Personally, after several days of self-loathing for being incapable of doing nothing productive but going for walks and making lists of movies to watch, I hit upon the idea of listing the titles of the two dozen books I still must read in order to edit a forthcoming anthology of camp literature, and setting the goal of reading one per day for the next four weeks. Anticipating the needs of others who must hunker down in isolation, T: The New York Times Style Magazine has offered “T’s Guide to Staying at Home, and Making the Best of It,” and thanks to them for including No-No Boy among their recommendations for getting lost in a good story.

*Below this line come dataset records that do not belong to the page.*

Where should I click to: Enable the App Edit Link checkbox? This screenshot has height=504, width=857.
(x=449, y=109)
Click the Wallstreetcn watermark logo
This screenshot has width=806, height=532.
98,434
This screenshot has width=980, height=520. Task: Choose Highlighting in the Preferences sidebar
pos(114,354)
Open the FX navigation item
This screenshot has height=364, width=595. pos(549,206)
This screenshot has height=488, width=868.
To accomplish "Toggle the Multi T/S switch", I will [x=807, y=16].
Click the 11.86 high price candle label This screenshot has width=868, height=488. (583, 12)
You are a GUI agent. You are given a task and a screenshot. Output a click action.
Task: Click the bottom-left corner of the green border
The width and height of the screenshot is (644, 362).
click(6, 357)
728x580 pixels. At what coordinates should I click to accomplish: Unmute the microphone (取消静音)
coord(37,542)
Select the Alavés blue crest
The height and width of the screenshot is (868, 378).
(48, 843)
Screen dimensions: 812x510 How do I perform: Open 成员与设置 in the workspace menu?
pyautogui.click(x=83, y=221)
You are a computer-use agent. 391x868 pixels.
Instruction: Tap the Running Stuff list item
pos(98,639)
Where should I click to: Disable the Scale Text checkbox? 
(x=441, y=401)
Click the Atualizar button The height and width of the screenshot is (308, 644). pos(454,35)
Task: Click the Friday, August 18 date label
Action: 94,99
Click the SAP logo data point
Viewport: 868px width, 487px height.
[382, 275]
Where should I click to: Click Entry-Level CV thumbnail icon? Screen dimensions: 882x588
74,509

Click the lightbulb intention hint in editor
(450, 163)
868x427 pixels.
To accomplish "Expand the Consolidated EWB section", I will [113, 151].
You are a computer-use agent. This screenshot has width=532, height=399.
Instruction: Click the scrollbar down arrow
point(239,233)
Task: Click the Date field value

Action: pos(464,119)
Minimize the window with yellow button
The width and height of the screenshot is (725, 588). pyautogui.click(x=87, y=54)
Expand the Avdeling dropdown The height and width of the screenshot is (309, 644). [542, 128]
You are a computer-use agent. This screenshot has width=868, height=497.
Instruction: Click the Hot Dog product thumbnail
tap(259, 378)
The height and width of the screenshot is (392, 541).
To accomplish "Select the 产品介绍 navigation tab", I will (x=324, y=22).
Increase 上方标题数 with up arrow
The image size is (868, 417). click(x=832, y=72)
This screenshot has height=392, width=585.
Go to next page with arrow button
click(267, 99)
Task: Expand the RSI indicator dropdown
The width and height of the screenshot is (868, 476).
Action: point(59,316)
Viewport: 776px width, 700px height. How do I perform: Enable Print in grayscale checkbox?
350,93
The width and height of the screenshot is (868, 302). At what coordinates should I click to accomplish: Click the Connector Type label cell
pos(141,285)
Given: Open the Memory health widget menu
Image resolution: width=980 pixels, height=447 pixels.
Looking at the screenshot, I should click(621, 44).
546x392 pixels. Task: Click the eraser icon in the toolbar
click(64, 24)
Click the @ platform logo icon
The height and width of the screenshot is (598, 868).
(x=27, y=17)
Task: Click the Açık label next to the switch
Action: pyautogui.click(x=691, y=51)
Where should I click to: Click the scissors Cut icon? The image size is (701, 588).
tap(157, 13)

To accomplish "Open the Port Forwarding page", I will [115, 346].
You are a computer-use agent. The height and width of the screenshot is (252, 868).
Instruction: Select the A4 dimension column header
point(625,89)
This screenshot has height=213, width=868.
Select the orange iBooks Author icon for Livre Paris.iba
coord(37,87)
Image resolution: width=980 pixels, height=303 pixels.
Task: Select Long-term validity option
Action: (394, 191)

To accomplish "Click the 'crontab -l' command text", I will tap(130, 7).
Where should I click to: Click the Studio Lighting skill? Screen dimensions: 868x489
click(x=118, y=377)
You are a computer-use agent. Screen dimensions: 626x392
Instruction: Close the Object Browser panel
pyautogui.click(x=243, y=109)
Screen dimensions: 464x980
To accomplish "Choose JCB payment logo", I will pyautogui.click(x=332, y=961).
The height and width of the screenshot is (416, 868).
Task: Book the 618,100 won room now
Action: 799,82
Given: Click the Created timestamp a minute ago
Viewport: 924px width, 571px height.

An overlooked touchstone of Japanese-American literature, John Okada’s “No-No Boy” (1957) “isn’t often acknowledged for articulating what had never been said before,” writes T’s features director, Thessaly La Force. Written under the long shadow of Japanese-American incarceration during World War II, the novel “is a kind of generational reckoning with American bigotry” — one that has unexpected resonance now, amid family separation and incarceration along the United States’s southern border.
And our thanks to the staff at Seattle Met magazine for including Okada in “A Big Seattle Reading List,” an “alphabetized list of books—recent releases, stone-cold classics—from Washingtonians past and present.”
No-No Boy by John Okada
In John Okada’s 1957 novel, a young Japanese American in Seattle resists the World War II draft (responding “no” twice in a government questionnaire). He goes to a camp for two years, and prison for another two. When he returns to Seattle, he’s met with the scorn of his family and feels “like an intruder in a world to which he had no claim.” Okada, a Seattleite himself, parses the complexities of identity in Seattle’s Japanese American community, during one of this country’s darkest moments.
To make it easier to catch up to No-No Boy — and our own book on the life and unknown work of John Okada — the University of Washington Press is offering 40% off all its titles and free shipping through May 15. That’s a great deal, the same discount given to its authors, so grab it while you can by using promo code WASH20 on the UWP website or contact Hopkins Fulfillment Services (800-53705487 or [email protected]).
Well before this outbreak, the publication date for our graphic novel on camp resistance, WE HEREBY REFUSE, was pushed back from this April to February 2021. That will provide the time for our artists to continue drawing, from the script which was finished in December, and for development of an Educators’ Guide for secondary school students. Thanks to a small grant from the George and Sakaye Aratani “Community Advancement Research Endowment,” or Aratani C.A.R.E., Awards at UCLA, we have enlisted the expertise of Freda Lin and Cathlin Goulding of the Yuri Education Project to help develop the classroom guide. The two are exceptionally well-qualified, having already put in the work on Hiroshi Kashiwagi and friends in their guide for Konrad Aderer’s Resistance at Tule Lake, which you can download here.
We will get through this. The National Pilgrimage to Close the Camps was postponed, not canceled. There’s a chance the Tule Lake Pilgrimage, like the Tokyo Olympics, could be moved to 2021. The AAAS conference was already set to come to Seattle in April 2021, which in fact is better timing for our panel given the new publication date for the graphic novel.
With hope, 2020 will be remembered only as a pause. We weren’t able to meet in person, but after regaining our bearings, the work will go on.